- Extracto de página
Estamos lejos del excelente Domingo de Robinson, del famoso tío Tom, de los gratos esclavos de las familias de la Colonia. Felizmente, el negro, en su especie, no tiene las condiciones de la raza amarilla, y no es fácil, al menos por ahora, que la preponderancia de las razas de color que augura el convencido Tobías, se realice, para ruina y mengua de la civilización occidental, es decir, blanca.

Entre otras cosas consoladoras, acabo de leer este resumen de una sabia Memoria del doctor Roxo, brasileño, sobre las perturbaciones mentales de los negros en el Brasil: “Después de haber estudiado en todos sus pormenores las perturbaciones mentales en los negros, resulta que es un hecho probado que la raza negra es inferior: en la evolución natural es retardataria, y mientras el cerebro de los negros no entre en un período de actividad creciente, será una utopía la nivelación de las razas. Cada cual tiene un grillete que le retiene por los pies: es la tara hereditaria. Y ésta es pesadísima en los negros.”

El romanticismo lo hermoseó todo, hasta los negros. Hugo crea á Bug-Jargal y Lamartine sublimiza á Toussaint-Louverture. El pobre Bezain no alcanzó ya el vaudeville y la revista de fin de año. En realidad, apenas el heroísmo es el que salva al pobre hijo de Cam del ridículo que trae como fatal herencia desde el materno vientre. Necesitan para brillar, el resplandor de la pólvora ó la grandeza del suplicio, para poder resplandecer en la historia Falucho, Antonio Maceo. La Humanidad no ha podido aún ver el genio negro. El talento mismo es en ellos escaso, fuera de ciertas especiales disciplinas, á las cuales se adaptan su agilidad y su don de imitación. Mr. Tobías señala como un gran triunfo el éxito de una compañía de cómicos de color, Walker y Williams. Hay una cantante que se llama la Patti negra. Hay algunos violinistas y creo que algunos pintores. Según Tobías, abundan los escritores en los Estados Unidos. En la América española no han faltado. Plácido es célebre en Cuba, y Candelario Obeso, en Colombia. Haití cuenta con varios rimadores y cuentistas. Mas, colectivamente, todo eso, en unas partes como en otras, acaba y se resume en la bámbula, en el tamborito, en el toumblack, en la mozamala, en el candombe. Juan Montalvo tenía siempre la preocupación del “negro malcriado”. Se refería á los de su tierra. Si llega á sufrir las impertinencias osadas de los de Norte-América, rabia y relampaguea mayormente. Habituados á una secular obediencia, á una tradicional pasividad, la libertad vuelve á los negros locos de vanidad y de crueldad.

- Tarea asignada 1
¿Puedes copiar sin cambios el pasaje del extracto que va de "Estamos lejos del" a "es decir, blanca."?

[Registros de elementos de la interfaz]
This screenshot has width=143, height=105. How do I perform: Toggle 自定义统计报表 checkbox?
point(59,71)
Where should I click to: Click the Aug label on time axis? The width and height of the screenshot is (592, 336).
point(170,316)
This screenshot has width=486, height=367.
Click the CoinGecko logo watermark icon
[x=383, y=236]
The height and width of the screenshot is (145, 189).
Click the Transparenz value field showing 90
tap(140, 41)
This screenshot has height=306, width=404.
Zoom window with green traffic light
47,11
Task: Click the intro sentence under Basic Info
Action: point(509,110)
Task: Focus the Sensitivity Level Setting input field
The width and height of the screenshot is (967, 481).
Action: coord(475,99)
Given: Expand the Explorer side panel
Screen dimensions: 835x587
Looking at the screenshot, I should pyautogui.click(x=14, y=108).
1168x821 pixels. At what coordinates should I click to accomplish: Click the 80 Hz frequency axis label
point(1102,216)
---
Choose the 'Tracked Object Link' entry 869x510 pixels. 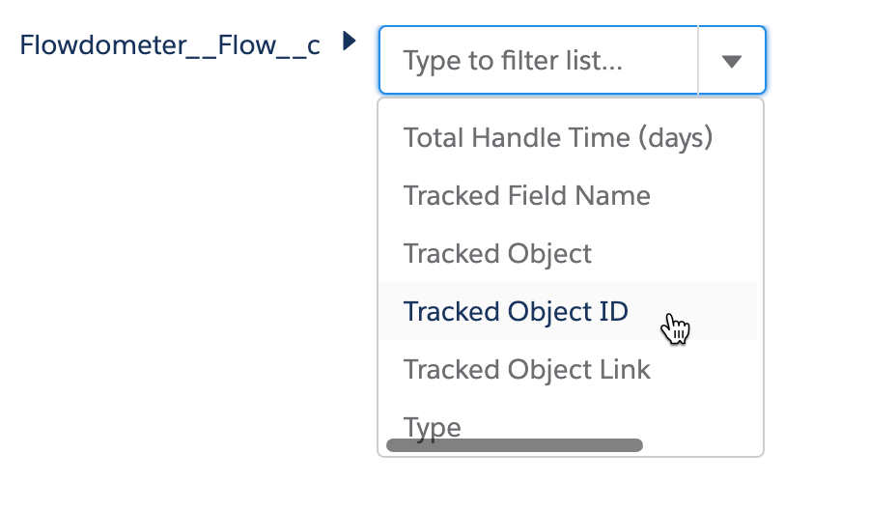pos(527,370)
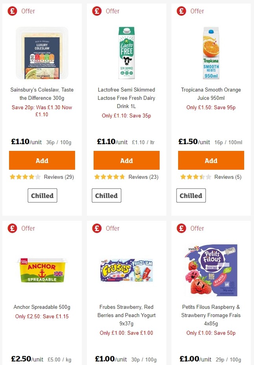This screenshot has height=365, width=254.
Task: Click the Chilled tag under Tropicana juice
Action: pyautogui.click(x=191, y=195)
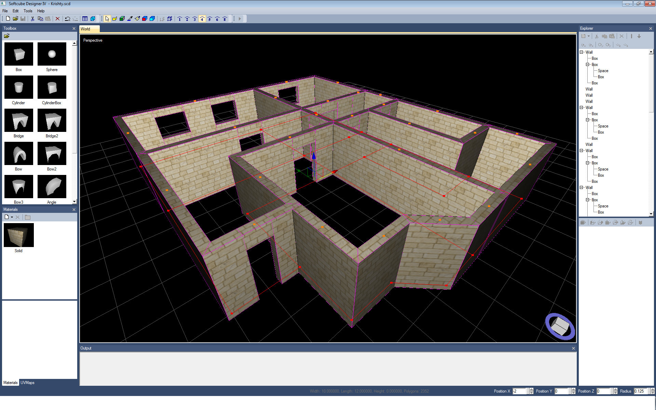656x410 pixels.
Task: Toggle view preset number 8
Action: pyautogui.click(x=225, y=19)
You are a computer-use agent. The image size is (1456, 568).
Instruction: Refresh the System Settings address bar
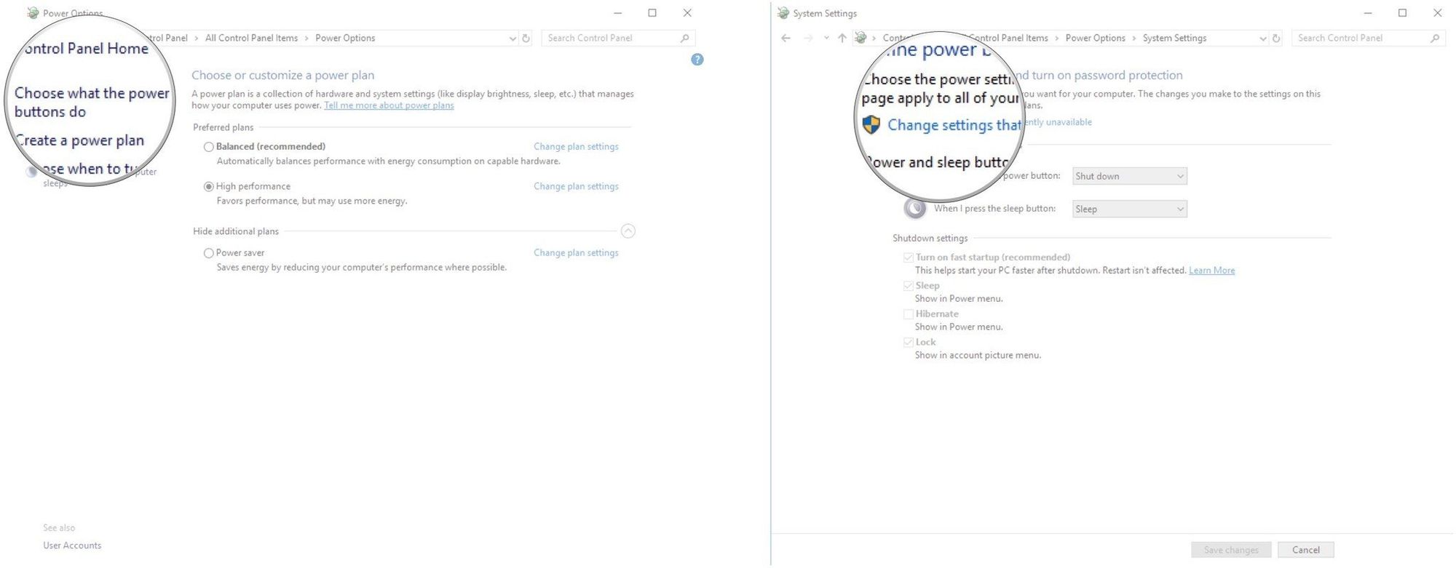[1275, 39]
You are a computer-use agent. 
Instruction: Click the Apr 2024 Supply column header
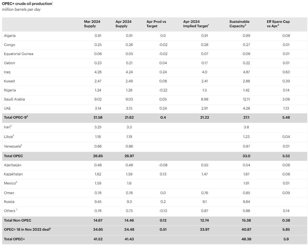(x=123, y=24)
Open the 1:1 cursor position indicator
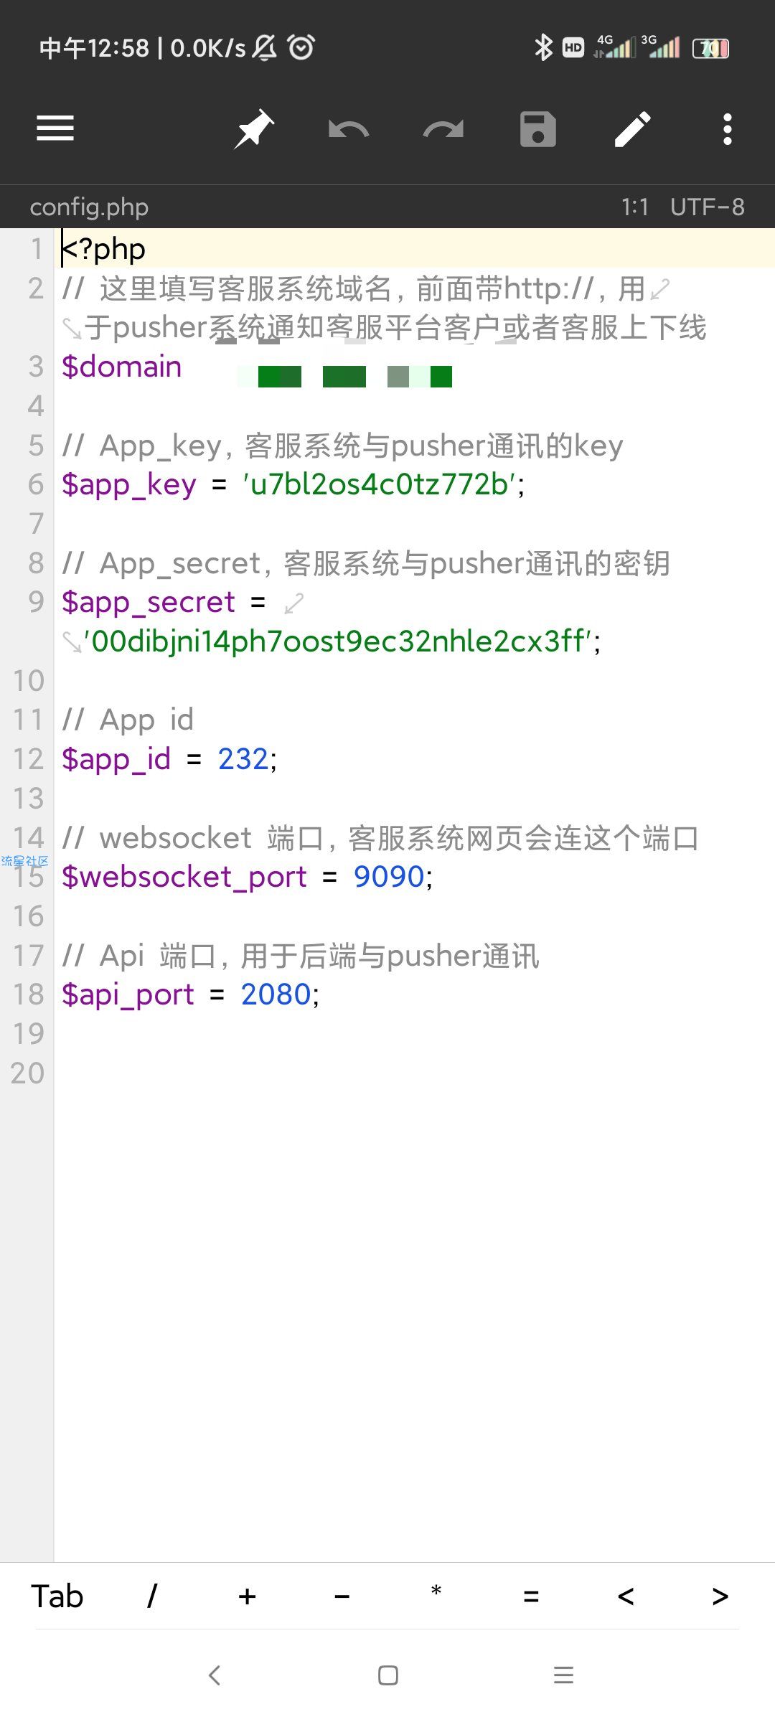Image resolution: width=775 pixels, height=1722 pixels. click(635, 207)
* * *
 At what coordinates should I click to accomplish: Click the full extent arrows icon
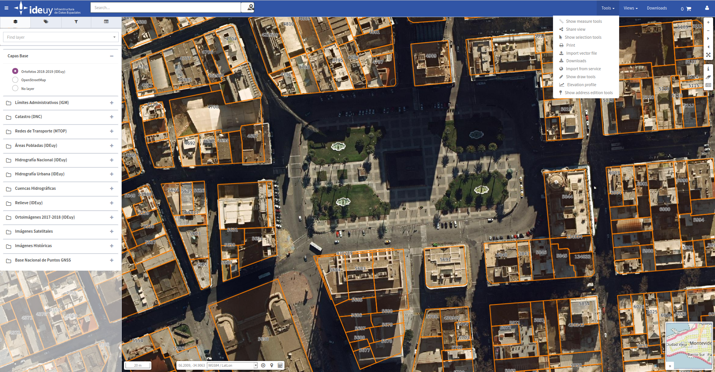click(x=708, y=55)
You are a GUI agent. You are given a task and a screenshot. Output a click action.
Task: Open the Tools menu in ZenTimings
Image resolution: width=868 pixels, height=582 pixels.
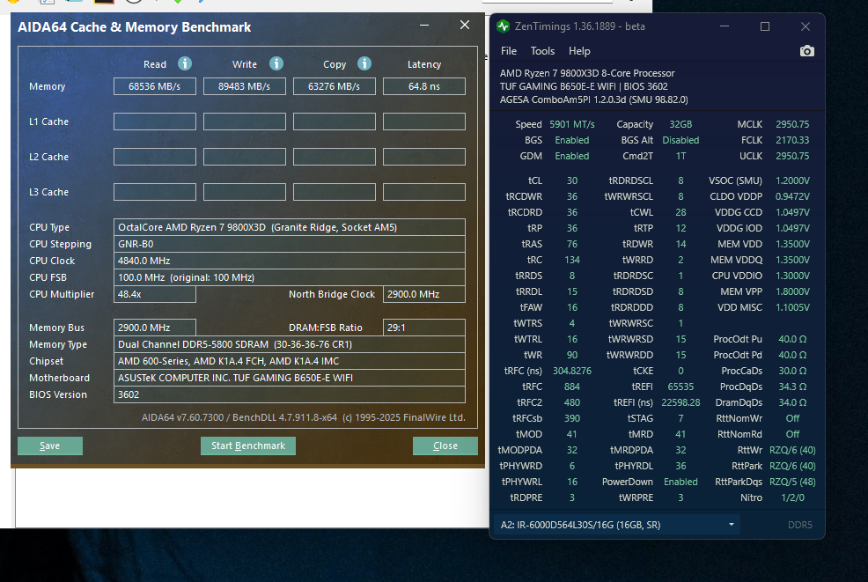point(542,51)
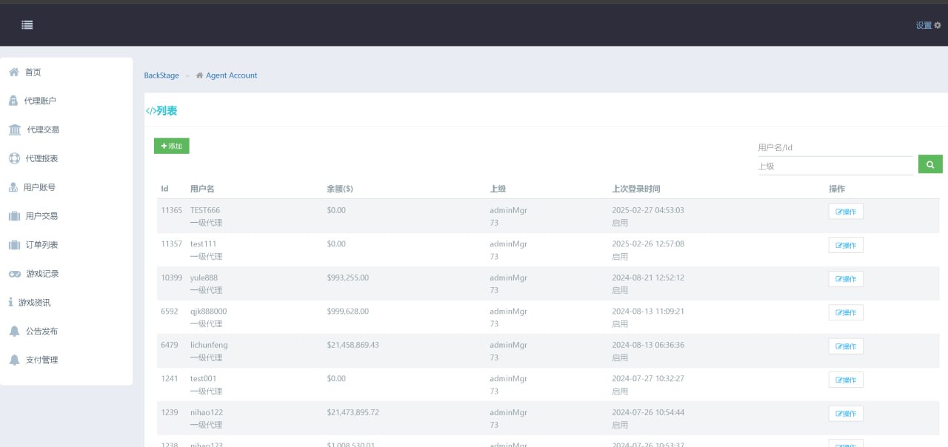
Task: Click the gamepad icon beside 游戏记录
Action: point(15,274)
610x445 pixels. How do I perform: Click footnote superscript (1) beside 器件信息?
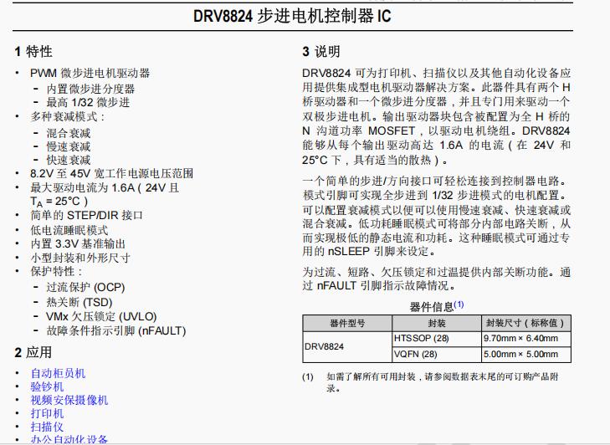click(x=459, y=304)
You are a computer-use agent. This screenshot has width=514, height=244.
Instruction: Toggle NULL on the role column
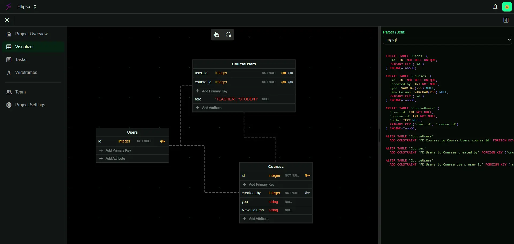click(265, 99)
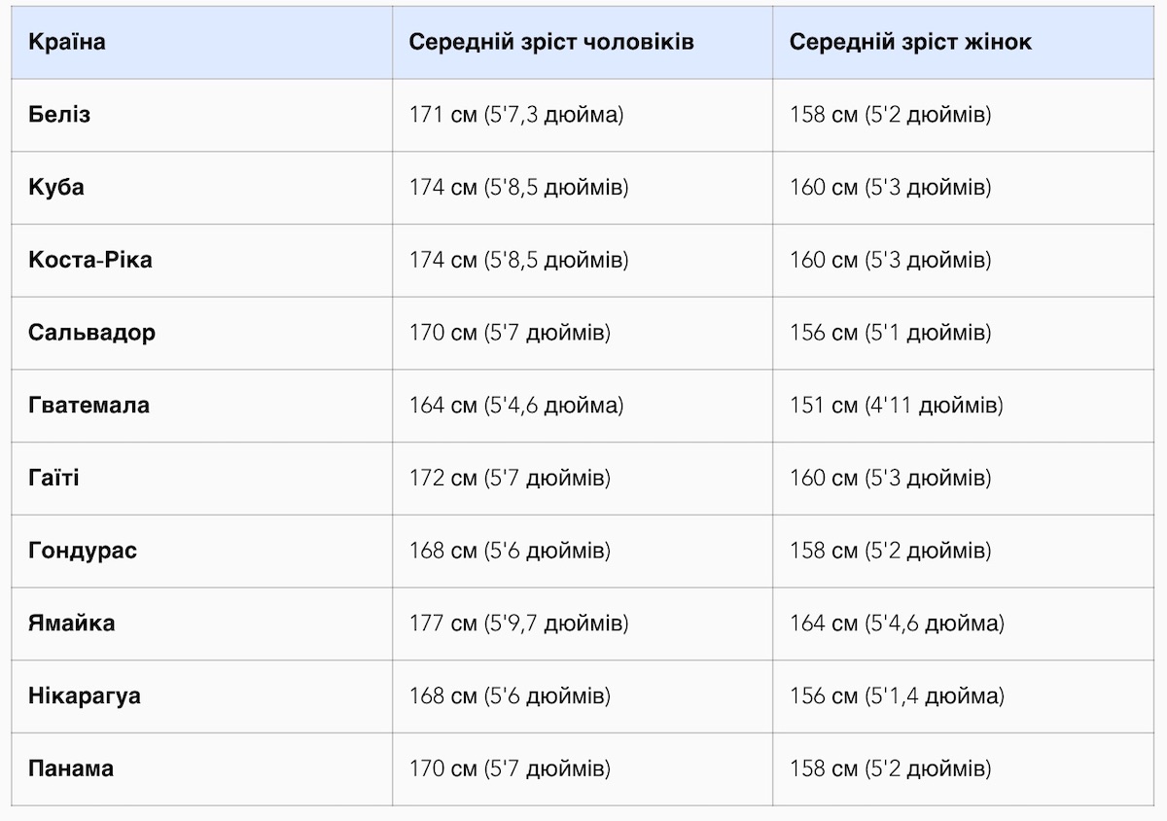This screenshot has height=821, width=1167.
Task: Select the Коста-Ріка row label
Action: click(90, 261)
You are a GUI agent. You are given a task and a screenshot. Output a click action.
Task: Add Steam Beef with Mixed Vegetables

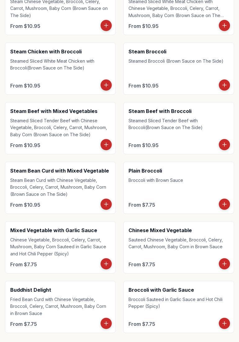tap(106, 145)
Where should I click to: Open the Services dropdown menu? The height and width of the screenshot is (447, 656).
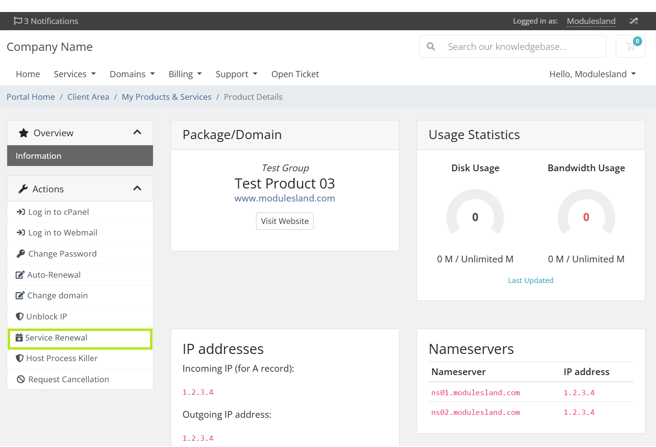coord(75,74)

- Tarea asignada 2
¿Puedes reproducir las entradas desde la línea con "This screenshot has width=486, height=367." hasta la línea con "point(1102,216)", ambas incluidas, sustituyendo "Sensitivity Level Setting" por "Sensitivity Threshold Setting" y dejando todo lo demás intacto? Entrega únicamente esas líneas.

- Solución del ejercicio 1
Estamos lejos del excelente Domingo de Robinson, del famoso tío Tom, de los gratos esclavos de las familias de la Colonia. Felizmente, el negro, en su especie, no tiene las condiciones de la raza amarilla, y no es fácil, al menos por ahora, que la preponderancia de las razas de color que augura el convencido Tobías, se realice, para ruina y mengua de la civilización occidental, es decir, blanca.

- Solución del ejercicio 2
This screenshot has width=486, height=367.
Click the CoinGecko logo watermark icon
[x=383, y=236]
The height and width of the screenshot is (145, 189).
Click the Transparenz value field showing 90
tap(140, 41)
This screenshot has height=306, width=404.
Zoom window with green traffic light
47,11
Task: Click the intro sentence under Basic Info
Action: point(509,110)
Task: Focus the Sensitivity Threshold Setting input field
The width and height of the screenshot is (967, 481).
Action: coord(475,99)
Given: Expand the Explorer side panel
Screen dimensions: 835x587
Looking at the screenshot, I should pyautogui.click(x=14, y=108).
1168x821 pixels. At what coordinates should I click to accomplish: Click the 80 Hz frequency axis label
point(1102,216)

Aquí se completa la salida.